----- LIGNES FOURNIES -----
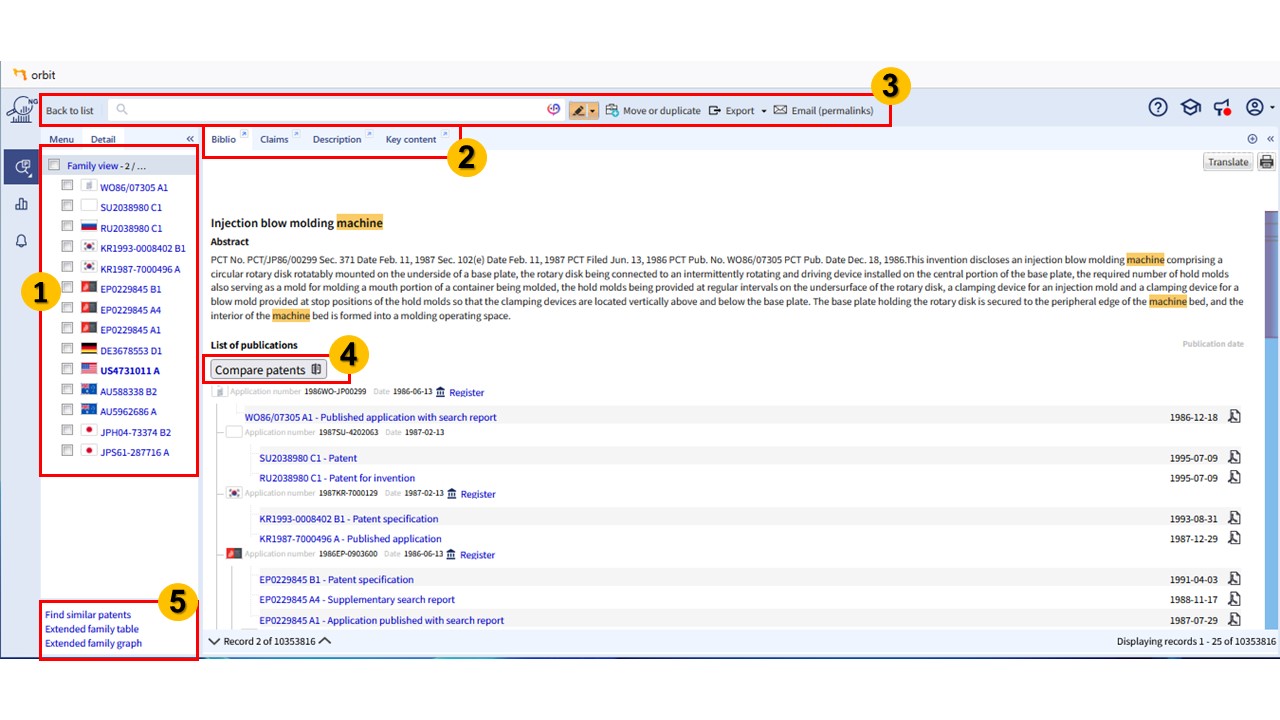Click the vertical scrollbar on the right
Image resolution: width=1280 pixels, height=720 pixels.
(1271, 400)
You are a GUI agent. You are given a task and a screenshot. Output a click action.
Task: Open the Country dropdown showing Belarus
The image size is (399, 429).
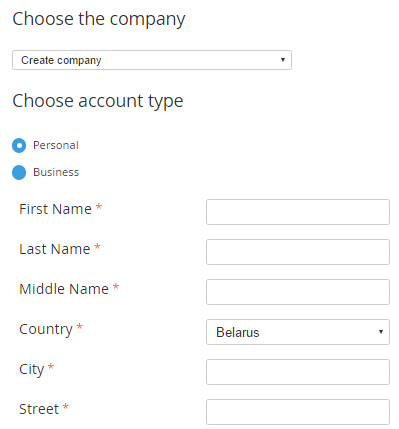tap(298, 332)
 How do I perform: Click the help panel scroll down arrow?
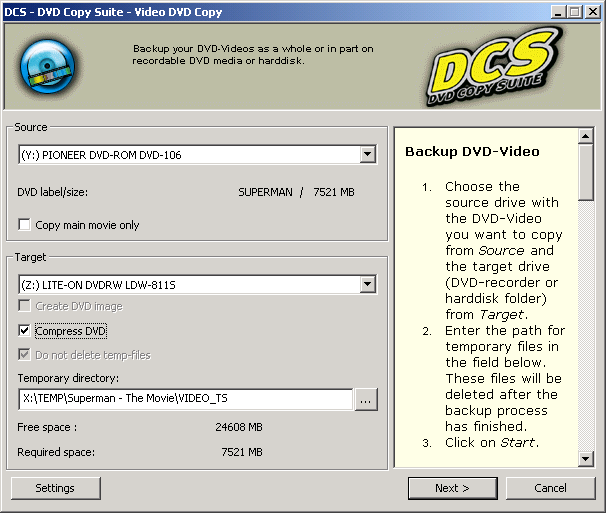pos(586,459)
-----
CONSIGNE.
Formatez l'ensemble des lignes ci-dessus en liste JSON de chaînes, à raison d'une chaîne par ligne et sans les lignes vides. Excluez les images de la réponse.

SORTIE.
[
  "Click the vertical scrollbar on the right",
  "Image resolution: width=1280 pixels, height=720 pixels.",
  "(1271, 400)",
  "You are a GUI agent. You are given a task and a screenshot. Output a click action.",
  "Task: Open the Country dropdown showing Belarus",
  "The image size is (399, 429).",
  "tap(298, 332)",
  " How do I perform: Click the help panel scroll down arrow?",
  "pos(586,459)"
]